第43話 タガ

 ———月曜日。


 今日から一週間、私は正吾君の部屋の出入りを禁止となった。


 朝起きて……いつもならこの時間、正吾君の部屋で朝食を作っているのだが、今日は自分の部屋で作ってる。調理道具は昨日のうちに部屋に持ってきているので料理については問題無い。

 朝食が出来上がり一人で食事をする。一人で囲う食卓が凄く寂しく感じた———。


“———ポタ”


「(……え? 涙……。)」


 初日の朝にして既に限界が来ていた。


 そして登校……正吾君の部屋の玄関が開く音がした。いつもと同じ時間だ。私も玄関が開く音に合わせて部屋を出た。


「おはよう御座います」

「おはよ」


 彼の顔を見てホッとする。彼は笑顔で挨拶をしてくれたけど、私は笑顔で挨拶していただろうか?


 彼からは「一週間」と言われただけだ。会話するなとは言われていない。

 なので、エレベーター中という短い時間だけど私は正吾君とコミュニケーションを必死で取る。


「朝御飯食べました?」


「あぁ、パンと冷蔵庫にサラダ残ってたろ? あれ頂いたよ」


「それなら良かったです」


 正吾君がちゃんと朝ごはんを食べていた事に安堵した。安堵して会話が終わってしまった……ちょっと落ち込んだ。


 因みに今日は彼にお弁当は作っていない。「お世話」に当たるからだ。いつもしていた事を禁止にされると、その人から突き放された気分になる。何だか凄く寂しくて悲しい気持ちだ。


 ―――電車の中ではいつもどおり密着している。今日は彼に触れる「圧」を強めにしている。正吾成分をここでたっぷり充電しておかないと明日の朝まで触れる機会がない。そう考えただけで気がおかしくなりそうだ。


 ―――学校に着いて、いつもどおり授業を受け、いつもどおりの昼休み。いつもどおり彼は何処かでお昼ご飯をを食べている。今日は学食かな?


 ―――放課後。別々に学校を出る。正吾君は学校から直接バイトに行ってしまった。何時もの事だけど今日はなんだか寂しさを凄く感じる。

 そして私はいつもと同じように一人マンションへ帰る。今夜のおかずと明日の朝ごはん。それにお弁当の事を考えながらスーパーで買うものを考える。いつもと同じだが楽しく無い。メニューを考えた先に正吾君の姿が無いからだ。

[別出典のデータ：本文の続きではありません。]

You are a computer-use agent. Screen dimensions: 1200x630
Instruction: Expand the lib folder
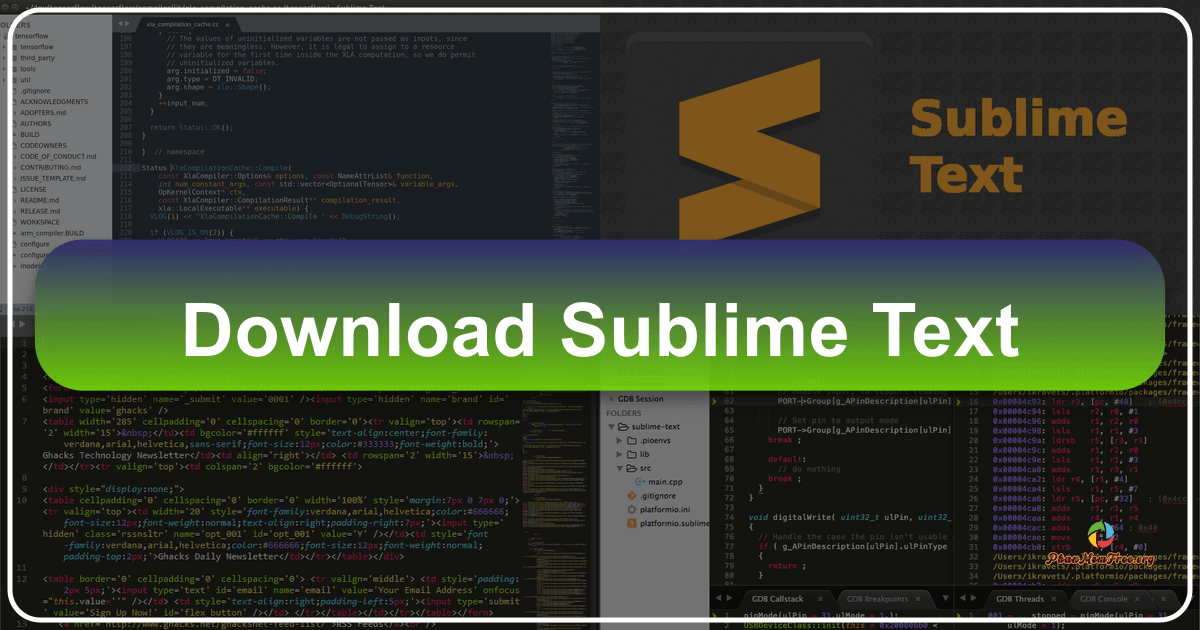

 ―――マンションに着く。気づくと正吾君の部屋の前に立っていた。いつもなら、正吾君の部屋に食材を置いてから自分の部屋に戻る。今は合鍵も返している。だから中に入る事は出来ない。


 私は肩を落として自分の部屋に入った。


 時間は午後6時。いつもこの時間は自分の部屋でやる事の第一弾が終わって、正吾君のベッドの中に潜り込んでいる。今日はそれが出来ない。正吾君のパンツの一つも持ってくれば良かったと後悔した。


 正吾君は「見えてくるものがある」と言っていたが、確かに見えてきた。私は。「彼から告白される」とか、「『俺には葉倉丹菜が居ないとダメだ』と思われて対等」なんて考えてたけど、そんなのはもうどうでもいい。私が御前正吾を必要としている。同情なんて真っ平ごめん? 同情されてもいい。同情されてでも御前正吾と一緒にいたい。


 多分、私、このままだと一週間後、正吾君を包丁で刺してそうな気がする。


 そんな思考になった私は、自分の中のタガが外れてしまった。